*EXERCISE REQUIREMENTS:*
[A] Reproduce the conda configuration question from "I am trying" to "environments if needed.".
[B] Carry on writing the forum post about conda environment locations from the point where it stops.

*DOCUMENT SECTION:*
▶

Modiyfing conda configuration file does not reflect changes in environment - anaconda

I am trying to change the default installation location for Conda environments because the system I am using (a supercomputing cluster) has a ~20GB user home quota. Under normal circumstances, this could easily be done by editing ~/.condarc and adding a portion envs_dirs, which is explained quite well in this question and answer.
However, it seems that the compute environment I am in (i.e., with the supercomputer), does not let me modify the priority of various locations for environments. In an ideal world, I would be able to place /work/helikarlab/joshl/.conda/envs at the top of the list, which is a high-storage partition, so I can install additional environments if needed.
My ~/.condarc is configured as follows:
env_prompt: ({name})
channels:
- conda-forge
- bioconda
- defaults
auto_activate_base: false
envs_dirs:
- /work/helikarlab/joshl/.conda/envs/
Yet, I observe the following entries with conda config --show envs_dirs
envs_dirs:
- /home/helikarlab/joshl/.conda/envs
- /util/opt/anaconda/deployed-conda-envs/packages/python/envs
- /util/opt/anaconda/deployed-conda-envs/packages/perl/envs
- /util/opt/anaconda/deployed-conda-envs/packages/git/envs
- /util/opt/anaconda/deployed-conda-envs/packages/nano/envs
- /work/helikarlab/joshl/.conda/envs
- /home/helikarlab/joshl/.conda/envs/base_env/envs
Does anyone know why my attempt set envs_dirs is not working? How can I set the /work/helikarlab/joshl/.conda/envs to the highest priority?

◀

*DATA BLOCK:*
▶

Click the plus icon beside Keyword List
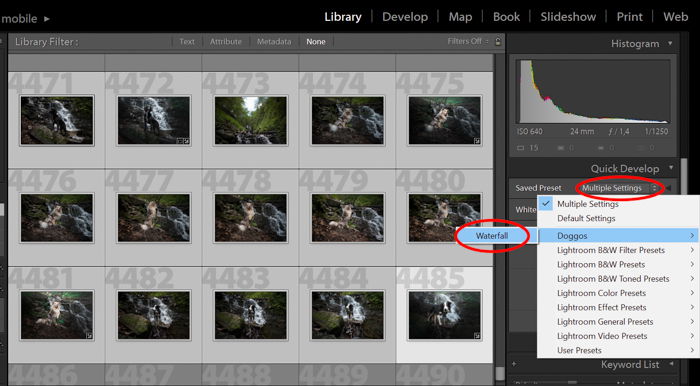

◀

*TASK-BY-TASK RESULTS:*
[A]
I am trying to change the default installation location for Conda environments because the system I am using (a supercomputing cluster) has a ~20GB user home quota. Under normal circumstances, this could easily be done by editing ~/.condarc and adding a portion envs_dirs, which is explained quite well in this question and answer.
However, it seems that the compute environment I am in (i.e., with the supercomputer), does not let me modify the priority of various locations for environments. In an ideal world, I would be able to place /work/helikarlab/joshl/.conda/envs at the top of the list, which is a high-storage partition, so I can install additional environments if needed.

[B]
Additional Info
Here is the result from conda config --show-sources
==> /util/opt/anaconda/4.9.2/.condarc <==
allow_softlinks: False
auto_update_conda: False
auto_activate_base: False
notify_outdated_conda: False
repodata_threads: 4
verify_threads: 4
execute_threads: 2
aggressive_update_packages: []
pkgs_dirs:
- ${WORK}/.conda/pkgs
- ${HOME}/.conda/pkgs
channel_priority: disabled
channels:
- hcc
- https://conda.anaconda.org/t/<TOKEN>/hcc
- conda-forge
- bioconda
- defaults
- file:///util/opt/conda_repo
==> /home/helikarlab/joshl/.condarc <==
auto_activate_base: False
env_prompt: ({name})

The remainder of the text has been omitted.